··· DATA EXTRACT

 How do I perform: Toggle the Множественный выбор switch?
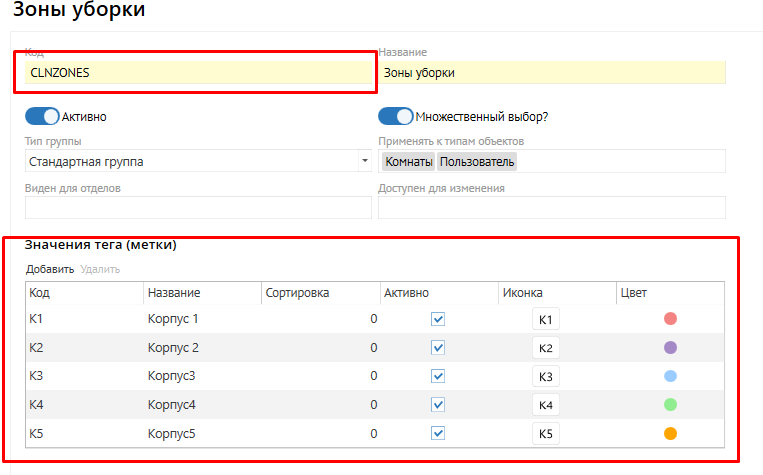pos(396,116)
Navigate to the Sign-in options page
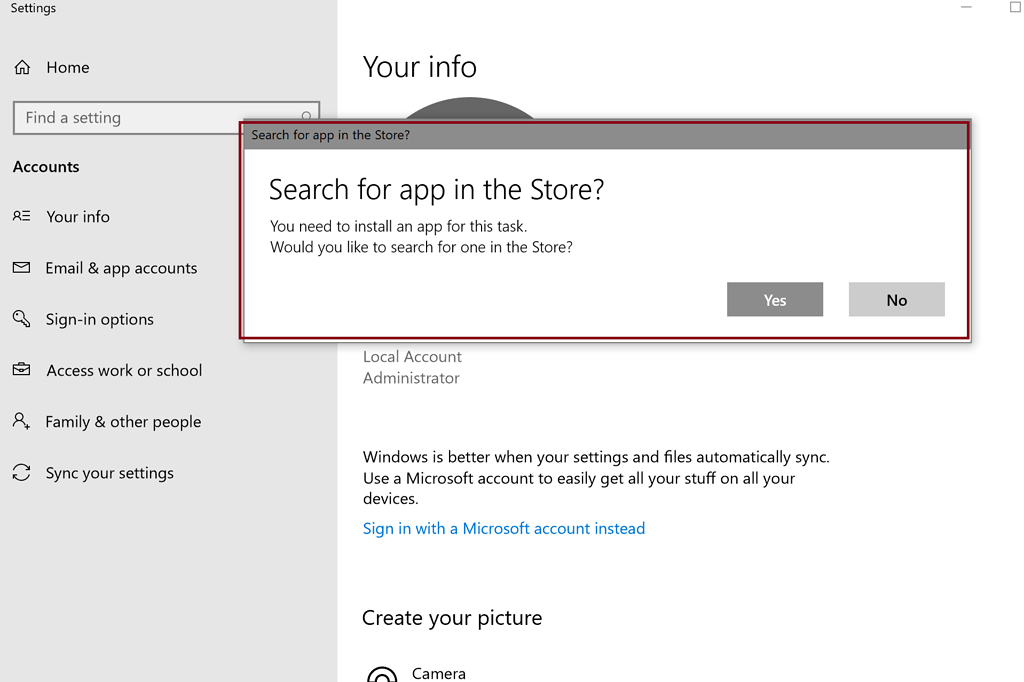Viewport: 1024px width, 682px height. (100, 319)
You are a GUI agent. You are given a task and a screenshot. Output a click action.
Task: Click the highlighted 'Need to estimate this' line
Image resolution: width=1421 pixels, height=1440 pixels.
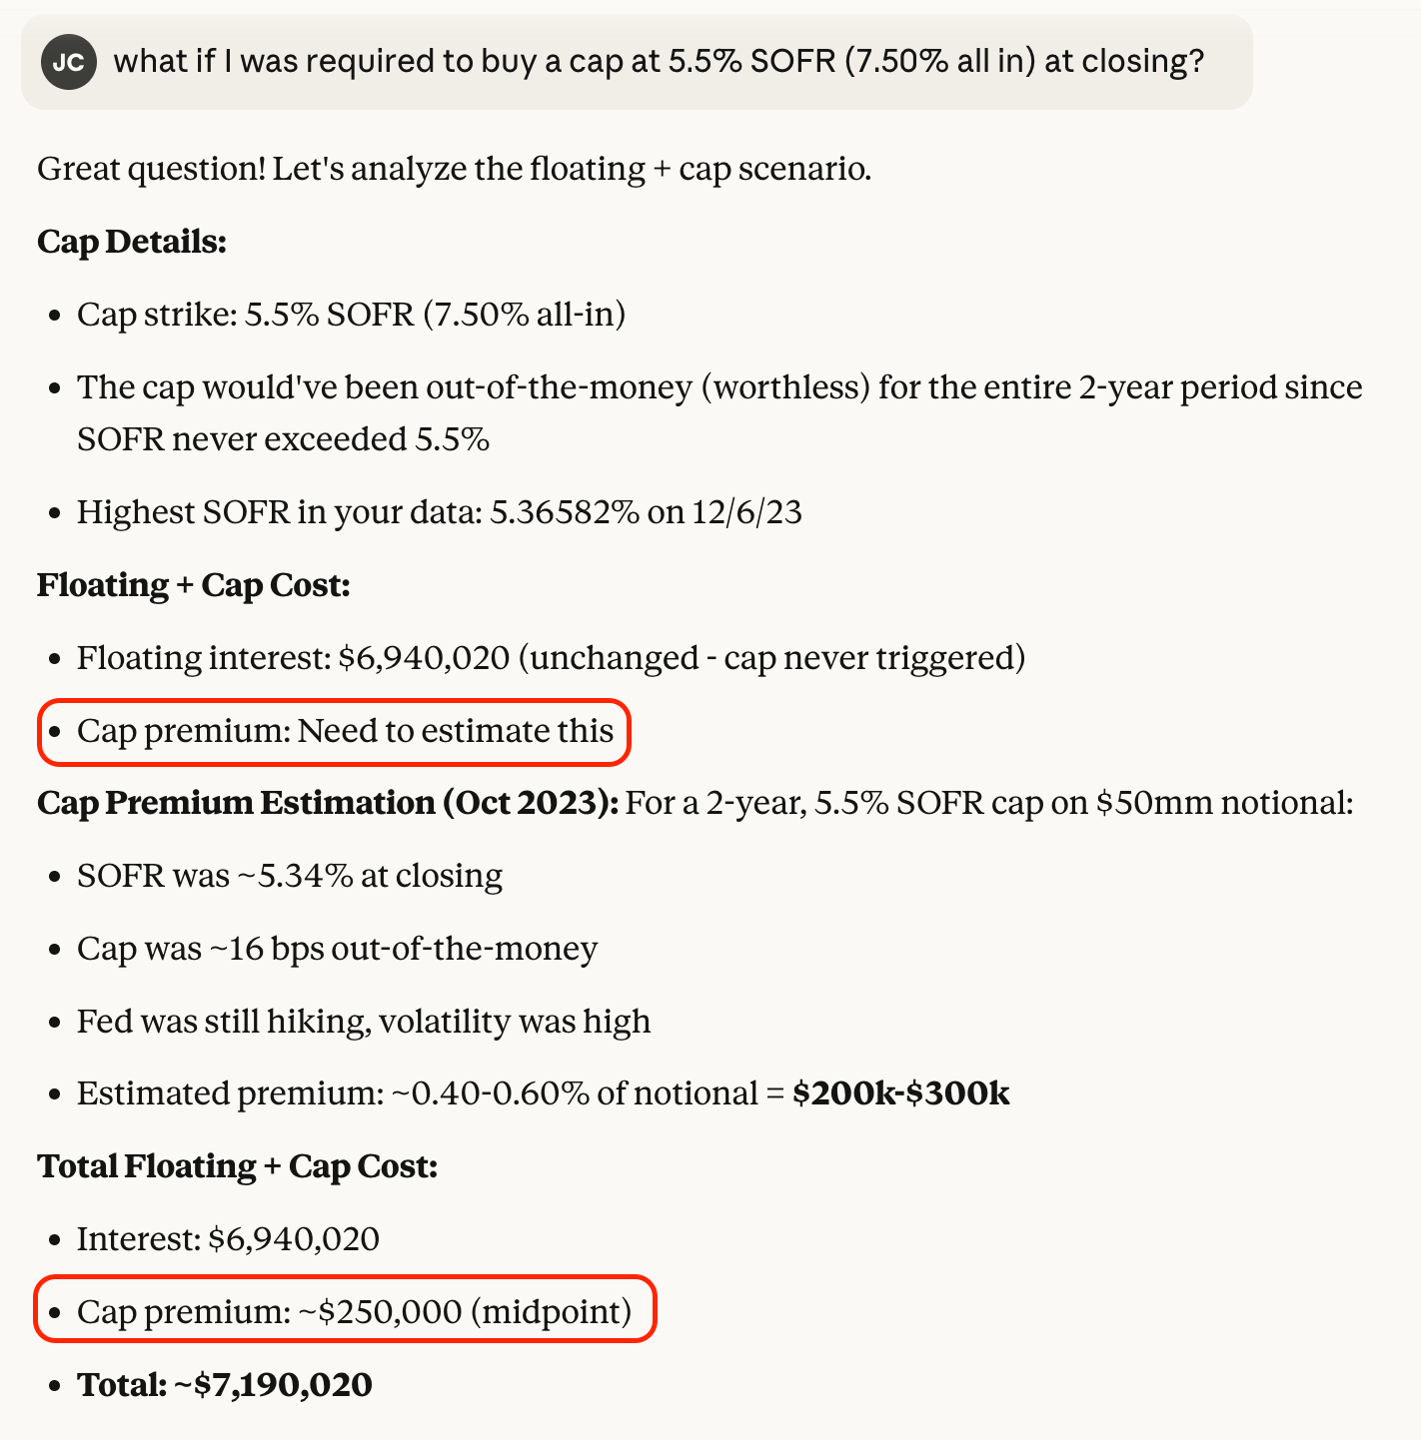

······

▶ [WHAT IS NEEDED]
Copy the whole listing above line for line, but leave out the pictures.

▶ [FINAL RESULT]
 How do I perform: Toggle the Множественный выбор switch?
pos(396,116)
Navigate to the Sign-in options page
Viewport: 1024px width, 682px height. (100, 319)
You are a GUI agent. You are given a task and a screenshot. Output a click action.
Task: Click the highlighted 'Need to estimate this' line
Image resolution: width=1421 pixels, height=1440 pixels.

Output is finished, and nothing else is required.